Et là aussi, aucune composante trotskyste ne peut se prévaloir
d'un bilan convaincant. Se mettre au diapason de la jeunesse combative, c'est
d'abord rompre avec l'esprit de chapelle qui justifie des existences séparées
incompréhensibles pour la grande masse des jeunes qui se tourne vers
nous et qui voit dans nos divisions les stigmates d'un passé dont ils
ne sont en rien comptables. Intégrer, dans un programme révolutionnaire,
les aspirations et les revendications de la jeunesse travailleuse, lycéenne
ou étudiante commande de mettre en commun les expériences de chacun.
Faire de la politique autrement impose à tous de proposer une perspective
en rupture avec celle de la période précédente, où
l'essentiel pour les formations trotskystes était de tenir dans une situation
de recul, sinon à vivre dans l'illusion du passé. Etre attractif,
ce n'est pas se plier à l'air du temps et jeter par-dessus bord l'héritage
de nos courants respectifs, c'est au contraire les réunir, les discuter,
pour répondre aux nouvelles tâches qui nous incombent.

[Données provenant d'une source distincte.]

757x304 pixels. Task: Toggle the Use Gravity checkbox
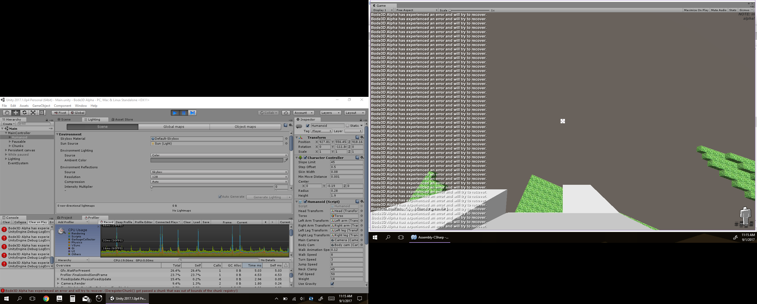click(332, 284)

L'écho rencontré par les candidats d'extrême gauche à
l'élection présidentielle est le signe d'une aspiration au changement
dans la jeunesse et au-delà. La lutte des Mac Do et le large comité
de soutien qui l'a accompagnée est le signe de cet élan unitaire,
que le " tous ensemble " du grand mouvement de grève de novembre-décembre
1995 annonçait déjà. La diversité des engagements
de la nouvelle génération, l'émiettement parfois de ses
combats, renvoient aussi, pour une part, à l'absence d'un projet, d'une
perspective unifiante et enthousiasmante. Au-delà des divisions que représentent
les candidatures d'Arlette Laguiller, d'Olivier Besancenot et de Daniel Gluckstein
aujourd'hui, les militants de LO, de la LCR et du PT seront amenés à
s'unir, dans les luttes à venir, pour donner au trotskysme une nouvelle
jeunesse !
Serge Godard
(1) " Où en êtes-vous avec la politique ? ", Critique
communiste, n°165, Hiver 2002, p. 44-84.